Researching the cures


Artificial intelligence shows potential in identifying those at risk of pancreatic cancer

A pilot study funded by PCRF has shown that by analysing electronic health records with sophisticated computer modelling techniques, it is possible to identify people at risk of developing pancreatic cancer up to 20 months before their diagnosis.

The study was led by Dr Laura Woods and her colleagues Professor Bernard Rachet and Dr Ananya Malhotra at London School of Hygiene & Tropical Medicine. Its findings show that using artificial intelligence to sift through huge amounts of patient medical data can highlight patterns of early symptoms, and identify a group of patients who would benefit from further investigations.

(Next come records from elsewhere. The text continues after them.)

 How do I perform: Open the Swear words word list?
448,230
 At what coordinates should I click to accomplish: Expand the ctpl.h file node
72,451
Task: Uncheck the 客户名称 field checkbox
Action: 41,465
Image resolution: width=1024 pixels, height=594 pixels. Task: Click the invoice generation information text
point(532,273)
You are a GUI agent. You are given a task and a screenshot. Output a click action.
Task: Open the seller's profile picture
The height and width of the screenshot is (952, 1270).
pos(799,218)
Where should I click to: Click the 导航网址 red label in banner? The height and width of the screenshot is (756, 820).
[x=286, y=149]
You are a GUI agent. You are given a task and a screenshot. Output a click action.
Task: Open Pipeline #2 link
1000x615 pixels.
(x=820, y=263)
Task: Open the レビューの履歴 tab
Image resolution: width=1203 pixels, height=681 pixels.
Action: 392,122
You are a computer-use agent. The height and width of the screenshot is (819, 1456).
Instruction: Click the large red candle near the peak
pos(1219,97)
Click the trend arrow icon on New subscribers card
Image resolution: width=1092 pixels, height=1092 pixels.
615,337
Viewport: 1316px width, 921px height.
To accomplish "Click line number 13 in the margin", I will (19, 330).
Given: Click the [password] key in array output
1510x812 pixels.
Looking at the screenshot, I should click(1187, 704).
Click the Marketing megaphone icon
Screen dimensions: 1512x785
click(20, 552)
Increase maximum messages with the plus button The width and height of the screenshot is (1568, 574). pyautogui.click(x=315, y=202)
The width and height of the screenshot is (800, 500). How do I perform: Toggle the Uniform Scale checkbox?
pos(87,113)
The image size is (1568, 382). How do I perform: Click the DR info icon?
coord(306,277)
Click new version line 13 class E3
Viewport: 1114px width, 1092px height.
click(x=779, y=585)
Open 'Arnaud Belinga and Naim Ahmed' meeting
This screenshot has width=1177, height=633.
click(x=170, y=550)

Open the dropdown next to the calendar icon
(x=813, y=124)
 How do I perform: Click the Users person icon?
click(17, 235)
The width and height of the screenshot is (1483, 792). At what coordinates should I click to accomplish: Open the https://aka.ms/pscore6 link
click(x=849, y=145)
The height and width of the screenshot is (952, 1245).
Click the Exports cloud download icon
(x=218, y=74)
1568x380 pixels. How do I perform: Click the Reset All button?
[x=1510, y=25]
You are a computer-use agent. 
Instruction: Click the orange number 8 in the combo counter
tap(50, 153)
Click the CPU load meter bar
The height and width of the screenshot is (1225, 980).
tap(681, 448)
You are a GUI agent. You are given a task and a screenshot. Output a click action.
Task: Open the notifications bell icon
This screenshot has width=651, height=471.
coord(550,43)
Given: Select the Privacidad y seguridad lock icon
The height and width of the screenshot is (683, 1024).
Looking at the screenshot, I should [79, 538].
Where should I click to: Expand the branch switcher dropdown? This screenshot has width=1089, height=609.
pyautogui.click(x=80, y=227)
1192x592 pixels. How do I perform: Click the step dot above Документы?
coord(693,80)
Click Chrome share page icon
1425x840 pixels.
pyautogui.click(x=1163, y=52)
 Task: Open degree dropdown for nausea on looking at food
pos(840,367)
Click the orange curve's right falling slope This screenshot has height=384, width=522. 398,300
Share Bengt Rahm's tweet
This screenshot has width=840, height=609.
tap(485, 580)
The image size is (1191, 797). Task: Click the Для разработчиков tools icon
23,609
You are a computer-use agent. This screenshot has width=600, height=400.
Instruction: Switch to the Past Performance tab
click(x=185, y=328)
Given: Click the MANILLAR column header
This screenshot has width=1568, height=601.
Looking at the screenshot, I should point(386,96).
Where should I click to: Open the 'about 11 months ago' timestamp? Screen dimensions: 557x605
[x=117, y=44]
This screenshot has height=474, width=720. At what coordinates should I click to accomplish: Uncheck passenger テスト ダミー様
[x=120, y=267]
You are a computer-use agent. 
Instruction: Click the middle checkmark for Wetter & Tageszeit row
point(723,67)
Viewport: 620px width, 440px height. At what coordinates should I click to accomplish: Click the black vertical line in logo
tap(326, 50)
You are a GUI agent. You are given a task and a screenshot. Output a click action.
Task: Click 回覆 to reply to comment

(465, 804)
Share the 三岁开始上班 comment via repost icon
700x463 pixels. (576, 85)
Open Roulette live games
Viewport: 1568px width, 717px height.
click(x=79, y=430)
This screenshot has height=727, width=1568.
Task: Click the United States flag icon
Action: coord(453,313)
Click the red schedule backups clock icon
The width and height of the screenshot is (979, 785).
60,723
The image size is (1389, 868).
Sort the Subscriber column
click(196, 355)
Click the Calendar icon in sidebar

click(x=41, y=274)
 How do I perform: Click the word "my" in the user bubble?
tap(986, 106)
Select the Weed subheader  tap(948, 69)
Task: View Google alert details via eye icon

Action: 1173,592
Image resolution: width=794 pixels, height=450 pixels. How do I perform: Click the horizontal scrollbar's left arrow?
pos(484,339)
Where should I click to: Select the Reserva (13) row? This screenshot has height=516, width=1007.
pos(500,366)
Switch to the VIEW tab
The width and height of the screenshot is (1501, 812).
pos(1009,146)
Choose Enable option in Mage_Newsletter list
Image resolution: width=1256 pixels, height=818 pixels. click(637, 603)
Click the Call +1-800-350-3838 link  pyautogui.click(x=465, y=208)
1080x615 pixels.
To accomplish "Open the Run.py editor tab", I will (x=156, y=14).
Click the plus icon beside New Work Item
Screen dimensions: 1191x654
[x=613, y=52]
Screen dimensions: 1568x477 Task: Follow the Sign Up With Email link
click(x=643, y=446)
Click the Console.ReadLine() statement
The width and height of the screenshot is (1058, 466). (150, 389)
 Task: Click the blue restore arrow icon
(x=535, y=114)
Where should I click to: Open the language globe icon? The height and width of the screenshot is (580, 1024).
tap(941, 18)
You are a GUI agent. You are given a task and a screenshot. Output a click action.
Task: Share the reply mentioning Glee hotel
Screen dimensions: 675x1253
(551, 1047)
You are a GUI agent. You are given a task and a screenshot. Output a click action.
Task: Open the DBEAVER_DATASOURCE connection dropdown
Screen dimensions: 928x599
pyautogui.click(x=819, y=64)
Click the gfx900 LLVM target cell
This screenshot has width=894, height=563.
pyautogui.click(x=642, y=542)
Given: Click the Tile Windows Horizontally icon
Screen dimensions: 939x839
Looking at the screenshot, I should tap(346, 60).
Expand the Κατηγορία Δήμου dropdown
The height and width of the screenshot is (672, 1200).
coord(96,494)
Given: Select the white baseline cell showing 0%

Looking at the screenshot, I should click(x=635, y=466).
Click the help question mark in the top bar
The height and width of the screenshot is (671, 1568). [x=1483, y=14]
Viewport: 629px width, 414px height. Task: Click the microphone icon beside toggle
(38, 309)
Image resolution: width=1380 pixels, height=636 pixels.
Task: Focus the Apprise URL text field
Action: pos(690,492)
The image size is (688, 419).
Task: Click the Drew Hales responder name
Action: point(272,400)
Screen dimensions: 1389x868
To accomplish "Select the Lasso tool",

The study analysed just under 1200 anonymised electronic health records of people who had been diagnosed with pancreatic cancer and over 4,000 anonymised electronic health records of patients who had been diagnosed with a different cancer.

The team created a model based on patient data – including symptoms, prior diseases and medications – in the two years before their diagnosis, which predicted the risk of a new patient developing pancreatic cancer.

In those under 60 years of age in the study group, the model correctly predicted over half of the patients who went on to develop pancreatic cancer, up to 20 months before they were diagnosed.

Presenting the findings at the World Congress on Gastrointestinal Cancer in Barcelona, statistician Dr Ananya Malhotra explained: “We’re talking about such a large amount of data, it would be almost impossible to identify these trends with the naked eye.”

Modelling tools are not routinely used in primary care settings, but the researchers believe that GPs could one day use this type of predictive modelling on their patients’ medical records to identify those who would benefit from further investigations.

Patients who develop pancreatic cancer often consult their GP with non-specific symptoms such as gastrointestinal problems or back pain in the months and years prior to diagnosis. Individually, these symptoms are unlikely to trigger further investigations for cancer.

Lead researcher Dr Laura Woods said: “These early results are exciting and enough to know we’re onto something here, but more needs to be done. We’ve shown that it’s possible to predict which patients may develop pancreatic cancer, even among a group of cancer patients. We will continue to refine our model and plan to apply it to data from the general population.”

She added: “We hope that ultimately it could be paired with a blood or urine biomarker test, followed by scans or biopsies for those whose tests were positive. This would enable much earlier diagnosis for a significant number of patients who can then start appropriate treatment immediately.”

“We funded this research project because we believed it to be both innovative and timely,” said Maggie Blanks, PCRF’s CEO. “Pancreatic cancer needs to be tackled on all fronts, so as we work to discover and develop new drugs and better treatments, we also need to really push to diagnose the disease earlier. While there are several promising early detection tests using blood or urine currently being validated, we need to know how to spot those who would benefit from these tests. Using artificial intelligence to do this, would be an enormous step forward.”